On the other hand I really don’t like it to end a discussion because it got heated or is obviously mostly about misunderstandings or misinterpretations. So if anybody wants me to shut up, just say so.

I did. See above.

I don’t know which question you already answered or which question the following text is answering. The question I meant was why you think my default of linking everything into a single binary is “awful”.

I ask this, because I mentioned a whole lot of reasons why I believe it’s a good default. You did not argue with any of these reasons, neither did you explain why your approach is objectively better.

You did say that this approach proved to be successful, but that is not an argument for which approach is better (by any metrics that you are free to choose, just like I chose my metrics when making my arguments).

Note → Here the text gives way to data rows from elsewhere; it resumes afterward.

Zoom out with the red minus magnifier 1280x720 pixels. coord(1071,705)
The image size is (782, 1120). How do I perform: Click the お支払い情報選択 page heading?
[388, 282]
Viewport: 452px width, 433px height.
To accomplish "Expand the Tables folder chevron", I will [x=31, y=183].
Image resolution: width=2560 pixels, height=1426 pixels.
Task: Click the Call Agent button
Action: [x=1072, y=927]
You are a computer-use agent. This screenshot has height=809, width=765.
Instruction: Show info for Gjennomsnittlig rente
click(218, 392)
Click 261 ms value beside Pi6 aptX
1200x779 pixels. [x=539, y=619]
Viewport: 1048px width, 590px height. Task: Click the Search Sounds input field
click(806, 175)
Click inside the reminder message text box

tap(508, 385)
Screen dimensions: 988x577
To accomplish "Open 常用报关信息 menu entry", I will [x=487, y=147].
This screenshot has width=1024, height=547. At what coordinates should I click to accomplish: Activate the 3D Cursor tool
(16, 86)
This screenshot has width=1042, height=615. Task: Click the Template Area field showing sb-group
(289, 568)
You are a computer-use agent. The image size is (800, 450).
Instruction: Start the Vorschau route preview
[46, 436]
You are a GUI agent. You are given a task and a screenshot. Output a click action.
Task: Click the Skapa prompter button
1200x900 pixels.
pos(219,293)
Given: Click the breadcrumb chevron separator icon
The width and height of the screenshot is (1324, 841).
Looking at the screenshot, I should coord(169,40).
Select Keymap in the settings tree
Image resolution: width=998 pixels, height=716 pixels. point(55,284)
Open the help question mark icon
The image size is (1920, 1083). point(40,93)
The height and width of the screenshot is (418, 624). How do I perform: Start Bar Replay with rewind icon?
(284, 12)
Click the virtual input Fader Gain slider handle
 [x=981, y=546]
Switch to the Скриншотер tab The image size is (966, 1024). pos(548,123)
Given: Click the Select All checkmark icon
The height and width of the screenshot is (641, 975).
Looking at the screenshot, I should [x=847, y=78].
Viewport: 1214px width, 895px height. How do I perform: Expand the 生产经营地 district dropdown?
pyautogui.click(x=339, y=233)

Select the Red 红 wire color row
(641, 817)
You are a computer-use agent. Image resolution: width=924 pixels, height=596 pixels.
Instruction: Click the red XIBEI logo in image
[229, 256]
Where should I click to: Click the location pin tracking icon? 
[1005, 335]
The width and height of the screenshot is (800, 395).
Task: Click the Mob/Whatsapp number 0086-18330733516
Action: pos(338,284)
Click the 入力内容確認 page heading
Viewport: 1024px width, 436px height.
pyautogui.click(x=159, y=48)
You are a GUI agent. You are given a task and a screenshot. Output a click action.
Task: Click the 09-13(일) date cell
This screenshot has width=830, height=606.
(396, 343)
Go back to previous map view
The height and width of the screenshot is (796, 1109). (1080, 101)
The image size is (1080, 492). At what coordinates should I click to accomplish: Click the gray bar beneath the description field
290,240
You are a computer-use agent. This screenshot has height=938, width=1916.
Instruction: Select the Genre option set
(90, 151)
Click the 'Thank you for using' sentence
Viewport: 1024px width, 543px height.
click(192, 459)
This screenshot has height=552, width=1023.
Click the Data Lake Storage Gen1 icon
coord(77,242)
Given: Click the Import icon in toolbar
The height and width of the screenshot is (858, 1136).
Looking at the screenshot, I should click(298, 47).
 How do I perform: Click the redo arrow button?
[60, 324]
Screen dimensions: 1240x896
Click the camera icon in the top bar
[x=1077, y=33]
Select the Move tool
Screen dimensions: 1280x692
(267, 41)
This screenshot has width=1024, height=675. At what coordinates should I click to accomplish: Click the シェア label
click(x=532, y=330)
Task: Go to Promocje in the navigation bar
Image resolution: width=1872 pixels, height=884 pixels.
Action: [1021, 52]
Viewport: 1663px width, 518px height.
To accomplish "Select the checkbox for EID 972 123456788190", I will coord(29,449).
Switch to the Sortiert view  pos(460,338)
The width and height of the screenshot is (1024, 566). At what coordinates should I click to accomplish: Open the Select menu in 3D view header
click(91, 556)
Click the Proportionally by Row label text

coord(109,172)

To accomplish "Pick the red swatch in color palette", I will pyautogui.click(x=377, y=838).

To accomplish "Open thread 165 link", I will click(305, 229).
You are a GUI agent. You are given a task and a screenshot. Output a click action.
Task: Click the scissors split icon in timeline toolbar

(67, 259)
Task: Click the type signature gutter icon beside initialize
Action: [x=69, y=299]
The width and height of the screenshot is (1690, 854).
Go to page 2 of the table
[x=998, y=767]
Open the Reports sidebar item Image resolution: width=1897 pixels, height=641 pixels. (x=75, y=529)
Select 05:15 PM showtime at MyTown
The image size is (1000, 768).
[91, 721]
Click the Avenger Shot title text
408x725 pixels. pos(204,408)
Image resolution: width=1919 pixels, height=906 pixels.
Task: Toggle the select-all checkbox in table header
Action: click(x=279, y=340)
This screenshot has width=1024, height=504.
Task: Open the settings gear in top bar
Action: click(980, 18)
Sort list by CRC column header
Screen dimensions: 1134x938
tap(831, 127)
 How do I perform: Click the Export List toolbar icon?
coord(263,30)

Natural as in encapsulating logic in functions, related functions in files and sets of files in modules? Sure. But I do not believe that DLL/SO are a tool that is well suited to organize code. See, I said “I do not believe”, because I might well miss something. This is an invitation for you to tell me that I’m wrong because something.

How am I to understand this:

“Look” - you thought I wasn’t considering and should take a second look.

“there are two X” + “guy is talking about X2” = “You thought it was X1, so look again”

That’s how I read your comment. What should I have understood instead?

I completely disagree with this. It is perfectly possible. You are actually delivering your plugins, just because somebody might possibly use them. And you are doing that together with everything else your project delivers in that single .deb package.

If you have 500 decoders and your users typically only use 3 of them, then it would be idiotic to link the whole bunch into a single executable. But that’s what I meant when I said “in the absence of requirements”, a single executable is a sane default.

And idiotic as it would be to pack all the decoders into a single executable, it might not even have a significant impact. But if you are facing the decision whether to implement it one way or the other, going the DLL way has an immediate impact. It’s more coding work. There are several point of failure. Nothing bad, it’s just additional complexity that - in the absence of conditions changing the picture - is not delivering a counter value (that I can see).

I never said what you do is wrong. You may have good reasons and your solution may well be better than mine in this particular context. But as a general rule of thumb, I believe the simple way is also the better way in the scope of the discussion (and I enumerated the reasons why I think so).

I’m really irritated, because I don’t understand how what I say is offending you.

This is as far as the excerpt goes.